-- Work instruction --
Repeat the data precisely as given.

Saved entries:
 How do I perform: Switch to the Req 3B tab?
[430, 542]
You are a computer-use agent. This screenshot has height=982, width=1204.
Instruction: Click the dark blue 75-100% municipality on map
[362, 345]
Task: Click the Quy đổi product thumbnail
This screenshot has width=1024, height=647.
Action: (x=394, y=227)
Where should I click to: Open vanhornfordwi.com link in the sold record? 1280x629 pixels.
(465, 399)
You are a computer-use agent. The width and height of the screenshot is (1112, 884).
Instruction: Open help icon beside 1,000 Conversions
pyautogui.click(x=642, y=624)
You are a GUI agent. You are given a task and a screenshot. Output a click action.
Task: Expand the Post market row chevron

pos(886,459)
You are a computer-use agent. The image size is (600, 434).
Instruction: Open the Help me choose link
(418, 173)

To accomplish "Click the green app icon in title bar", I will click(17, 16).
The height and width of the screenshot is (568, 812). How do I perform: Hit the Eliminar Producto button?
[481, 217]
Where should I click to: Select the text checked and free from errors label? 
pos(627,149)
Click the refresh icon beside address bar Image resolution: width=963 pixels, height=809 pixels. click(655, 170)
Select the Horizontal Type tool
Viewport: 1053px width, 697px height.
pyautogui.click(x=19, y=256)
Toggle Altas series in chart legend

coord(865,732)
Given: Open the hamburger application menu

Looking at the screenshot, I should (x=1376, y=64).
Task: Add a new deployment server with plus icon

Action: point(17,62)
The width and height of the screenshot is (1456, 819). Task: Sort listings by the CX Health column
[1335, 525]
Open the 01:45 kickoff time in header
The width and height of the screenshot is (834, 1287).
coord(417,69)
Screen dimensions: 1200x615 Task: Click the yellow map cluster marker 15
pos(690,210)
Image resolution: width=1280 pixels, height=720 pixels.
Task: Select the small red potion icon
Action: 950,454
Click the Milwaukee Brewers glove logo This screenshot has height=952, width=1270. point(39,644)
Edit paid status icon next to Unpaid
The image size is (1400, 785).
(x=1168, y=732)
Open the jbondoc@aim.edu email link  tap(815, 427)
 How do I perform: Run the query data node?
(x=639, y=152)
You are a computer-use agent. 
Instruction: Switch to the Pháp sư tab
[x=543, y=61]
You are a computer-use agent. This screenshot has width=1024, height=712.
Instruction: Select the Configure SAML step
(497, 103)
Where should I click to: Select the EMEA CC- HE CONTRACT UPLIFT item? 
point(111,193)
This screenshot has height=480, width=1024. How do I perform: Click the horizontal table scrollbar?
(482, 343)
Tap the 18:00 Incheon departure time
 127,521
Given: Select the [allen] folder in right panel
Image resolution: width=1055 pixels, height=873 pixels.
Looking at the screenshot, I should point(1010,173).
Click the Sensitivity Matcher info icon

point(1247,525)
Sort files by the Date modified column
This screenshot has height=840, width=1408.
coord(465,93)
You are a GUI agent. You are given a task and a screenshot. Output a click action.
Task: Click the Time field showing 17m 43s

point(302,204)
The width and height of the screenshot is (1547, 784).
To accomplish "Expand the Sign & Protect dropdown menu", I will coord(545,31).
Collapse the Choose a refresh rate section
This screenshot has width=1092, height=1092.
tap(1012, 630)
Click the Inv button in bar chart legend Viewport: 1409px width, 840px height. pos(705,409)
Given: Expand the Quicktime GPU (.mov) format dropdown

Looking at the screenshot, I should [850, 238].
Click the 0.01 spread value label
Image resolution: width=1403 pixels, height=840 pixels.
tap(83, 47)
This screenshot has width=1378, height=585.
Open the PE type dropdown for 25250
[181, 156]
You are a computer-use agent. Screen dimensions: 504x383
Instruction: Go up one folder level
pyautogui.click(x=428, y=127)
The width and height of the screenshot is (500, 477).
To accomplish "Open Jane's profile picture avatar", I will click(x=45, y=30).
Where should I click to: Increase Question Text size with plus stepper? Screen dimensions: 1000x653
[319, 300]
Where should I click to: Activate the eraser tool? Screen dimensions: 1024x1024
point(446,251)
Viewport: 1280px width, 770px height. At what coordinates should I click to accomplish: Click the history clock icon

-- Result --
 How do I perform: Switch to the Req 3B tab?
[430, 542]
You are a computer-use agent. This screenshot has height=982, width=1204.
Instruction: Click the dark blue 75-100% municipality on map
[362, 345]
Task: Click the Quy đổi product thumbnail
This screenshot has width=1024, height=647.
Action: (x=394, y=227)
Where should I click to: Open vanhornfordwi.com link in the sold record? 1280x629 pixels.
(465, 399)
You are a computer-use agent. The width and height of the screenshot is (1112, 884).
Instruction: Open help icon beside 1,000 Conversions
pyautogui.click(x=642, y=624)
You are a GUI agent. You are given a task and a screenshot. Output a click action.
Task: Expand the Post market row chevron

pos(886,459)
You are a computer-use agent. The image size is (600, 434).
Instruction: Open the Help me choose link
(418, 173)

To accomplish "Click the green app icon in title bar", I will click(17, 16).
The height and width of the screenshot is (568, 812). How do I perform: Hit the Eliminar Producto button?
[481, 217]
Where should I click to: Select the text checked and free from errors label? 
pos(627,149)
Click the refresh icon beside address bar Image resolution: width=963 pixels, height=809 pixels. click(655, 170)
Select the Horizontal Type tool
Viewport: 1053px width, 697px height.
pyautogui.click(x=19, y=256)
Toggle Altas series in chart legend

coord(865,732)
Given: Open the hamburger application menu

Looking at the screenshot, I should (x=1376, y=64).
Task: Add a new deployment server with plus icon

Action: point(17,62)
The width and height of the screenshot is (1456, 819). Task: Sort listings by the CX Health column
[1335, 525]
Open the 01:45 kickoff time in header
The width and height of the screenshot is (834, 1287).
coord(417,69)
Screen dimensions: 1200x615 Task: Click the yellow map cluster marker 15
pos(690,210)
Image resolution: width=1280 pixels, height=720 pixels.
Task: Select the small red potion icon
Action: 950,454
Click the Milwaukee Brewers glove logo This screenshot has height=952, width=1270. point(39,644)
Edit paid status icon next to Unpaid
The image size is (1400, 785).
(x=1168, y=732)
Open the jbondoc@aim.edu email link  tap(815, 427)
 How do I perform: Run the query data node?
(x=639, y=152)
You are a computer-use agent. 
Instruction: Switch to the Pháp sư tab
[x=543, y=61]
You are a computer-use agent. This screenshot has width=1024, height=712.
Instruction: Select the Configure SAML step
(497, 103)
Where should I click to: Select the EMEA CC- HE CONTRACT UPLIFT item? 
point(111,193)
This screenshot has height=480, width=1024. How do I perform: Click the horizontal table scrollbar?
(482, 343)
Tap the 18:00 Incheon departure time
 127,521
Given: Select the [allen] folder in right panel
Image resolution: width=1055 pixels, height=873 pixels.
Looking at the screenshot, I should point(1010,173).
Click the Sensitivity Matcher info icon

point(1247,525)
Sort files by the Date modified column
This screenshot has height=840, width=1408.
coord(465,93)
You are a GUI agent. You are given a task and a screenshot. Output a click action.
Task: Click the Time field showing 17m 43s

point(302,204)
The width and height of the screenshot is (1547, 784).
To accomplish "Expand the Sign & Protect dropdown menu", I will coord(545,31).
Collapse the Choose a refresh rate section
This screenshot has width=1092, height=1092.
tap(1012, 630)
Click the Inv button in bar chart legend Viewport: 1409px width, 840px height. pos(705,409)
Given: Expand the Quicktime GPU (.mov) format dropdown

Looking at the screenshot, I should [850, 238].
Click the 0.01 spread value label
Image resolution: width=1403 pixels, height=840 pixels.
tap(83, 47)
This screenshot has width=1378, height=585.
Open the PE type dropdown for 25250
[181, 156]
You are a computer-use agent. Screen dimensions: 504x383
Instruction: Go up one folder level
pyautogui.click(x=428, y=127)
The width and height of the screenshot is (500, 477).
To accomplish "Open Jane's profile picture avatar", I will click(x=45, y=30).
Where should I click to: Increase Question Text size with plus stepper? Screen dimensions: 1000x653
[319, 300]
Where should I click to: Activate the eraser tool? Screen dimensions: 1024x1024
point(446,251)
Viewport: 1280px width, 770px height. At what coordinates should I click to accomplish: Click the history clock icon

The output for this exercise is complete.